GLAMOUR: You've received lots of attention for your looks. Did you grow up feeling beautiful? 

LN: European standards of beauty are something that plague the entire world—the idea that darker skin is not beautiful, that light skin is the key to success and love. Africa is no exception. When I was in the second grade, one of my teachers said, "Where are you going to find a husband? How are you going to find someone darker than you?" I was mortified. I remember seeing a commercial where a woman goes for an interview and doesn't get the job. Then she puts a cream on her face to lighten her skin, and she gets the job! This is the message: that dark skin is unacceptable. I definitely wasn't hearing this from my immediate family—my mother never said anything to that effect—but the voices from the television are usually much louder than the voices of your parents.

GLAMOUR: So how did you get over believing that? 

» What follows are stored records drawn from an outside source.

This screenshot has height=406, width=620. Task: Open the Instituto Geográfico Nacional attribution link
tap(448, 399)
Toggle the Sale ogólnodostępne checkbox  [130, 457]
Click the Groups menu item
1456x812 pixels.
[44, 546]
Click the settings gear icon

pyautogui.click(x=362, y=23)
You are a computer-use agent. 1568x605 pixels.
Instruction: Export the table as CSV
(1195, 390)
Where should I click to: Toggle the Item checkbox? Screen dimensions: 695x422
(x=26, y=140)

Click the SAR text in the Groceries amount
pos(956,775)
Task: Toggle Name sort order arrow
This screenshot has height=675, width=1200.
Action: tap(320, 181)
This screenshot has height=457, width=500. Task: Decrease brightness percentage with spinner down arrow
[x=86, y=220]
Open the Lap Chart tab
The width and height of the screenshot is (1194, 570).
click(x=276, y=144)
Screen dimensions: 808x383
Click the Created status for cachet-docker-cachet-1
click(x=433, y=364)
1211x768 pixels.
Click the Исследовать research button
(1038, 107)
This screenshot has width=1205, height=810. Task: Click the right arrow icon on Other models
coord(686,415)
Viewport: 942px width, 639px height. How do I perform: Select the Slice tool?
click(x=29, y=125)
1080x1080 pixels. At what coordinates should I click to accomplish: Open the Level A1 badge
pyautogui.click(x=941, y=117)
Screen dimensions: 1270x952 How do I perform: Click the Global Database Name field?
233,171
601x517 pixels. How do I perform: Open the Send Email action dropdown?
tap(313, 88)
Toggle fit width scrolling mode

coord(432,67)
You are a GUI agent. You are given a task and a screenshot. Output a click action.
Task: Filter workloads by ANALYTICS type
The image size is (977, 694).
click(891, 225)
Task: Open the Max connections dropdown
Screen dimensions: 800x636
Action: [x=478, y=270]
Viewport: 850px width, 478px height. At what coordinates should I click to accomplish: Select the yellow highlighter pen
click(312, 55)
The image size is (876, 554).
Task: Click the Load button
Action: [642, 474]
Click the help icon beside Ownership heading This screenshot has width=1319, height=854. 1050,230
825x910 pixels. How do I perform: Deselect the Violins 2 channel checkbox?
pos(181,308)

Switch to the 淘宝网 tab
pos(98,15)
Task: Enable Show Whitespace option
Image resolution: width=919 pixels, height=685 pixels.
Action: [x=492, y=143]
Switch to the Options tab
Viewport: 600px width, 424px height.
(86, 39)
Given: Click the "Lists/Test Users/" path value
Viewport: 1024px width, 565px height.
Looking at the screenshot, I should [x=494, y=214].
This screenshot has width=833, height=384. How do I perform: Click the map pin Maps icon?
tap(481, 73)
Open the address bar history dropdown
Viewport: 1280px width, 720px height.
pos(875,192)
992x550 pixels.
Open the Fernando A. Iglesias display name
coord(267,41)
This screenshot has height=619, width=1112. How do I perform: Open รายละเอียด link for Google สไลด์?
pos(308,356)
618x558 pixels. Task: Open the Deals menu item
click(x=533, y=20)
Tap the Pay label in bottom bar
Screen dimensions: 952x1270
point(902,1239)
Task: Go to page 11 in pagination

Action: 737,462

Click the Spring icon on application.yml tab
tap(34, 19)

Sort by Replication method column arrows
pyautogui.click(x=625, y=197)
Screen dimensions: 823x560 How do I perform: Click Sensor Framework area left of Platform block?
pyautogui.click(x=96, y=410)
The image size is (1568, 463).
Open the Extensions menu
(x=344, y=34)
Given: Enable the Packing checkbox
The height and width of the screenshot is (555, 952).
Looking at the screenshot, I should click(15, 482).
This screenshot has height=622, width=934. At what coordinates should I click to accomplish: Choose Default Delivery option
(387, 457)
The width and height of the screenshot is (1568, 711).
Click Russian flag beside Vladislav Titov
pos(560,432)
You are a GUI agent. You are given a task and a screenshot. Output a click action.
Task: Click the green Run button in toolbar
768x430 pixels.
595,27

LN: I come from a loving, supportive family, and my mother taught me that there are more valuable ways to achieve beauty than just through your external features. She was focused on compassion and respect, and those are the things that ended up translating to me as beauty. Beautiful people have many advantages, but so do friendly people.... I think beauty is an expression of love.

GLAMOUR: You can't deny that it's also an expression of genes.

LN: Lovely genes! But to rely on the way you look is empty. You're a pretty face—and then what? Your value is in yourself; the other stuff will come and go. We don't get to pick the genes we want. There's room in this world for beauty to be diverse.

GLAMOUR: You've become so popular that people talk about "the Lupita effect," which includes everything from consumers running out to buy the lip gloss you're using to designers casting more women of color on the runway. How do you react to that? 

LN: I giggle. I just heard it for the first time. I've heard people talk about images in popular culture changing, and that makes me feel great, because it means that the little girl I was, once upon a time, has an image to instill in her that she is beautiful, that she is worthy—that she can... Until I saw people who looked like me, doing the things I wanted to, I wasn't so sure it was a possibility. Seeing Whoopi Goldberg and Oprah in The Color Purple, it dawned on me: "Oh—I could be an actress!" We plant the seed of possibility.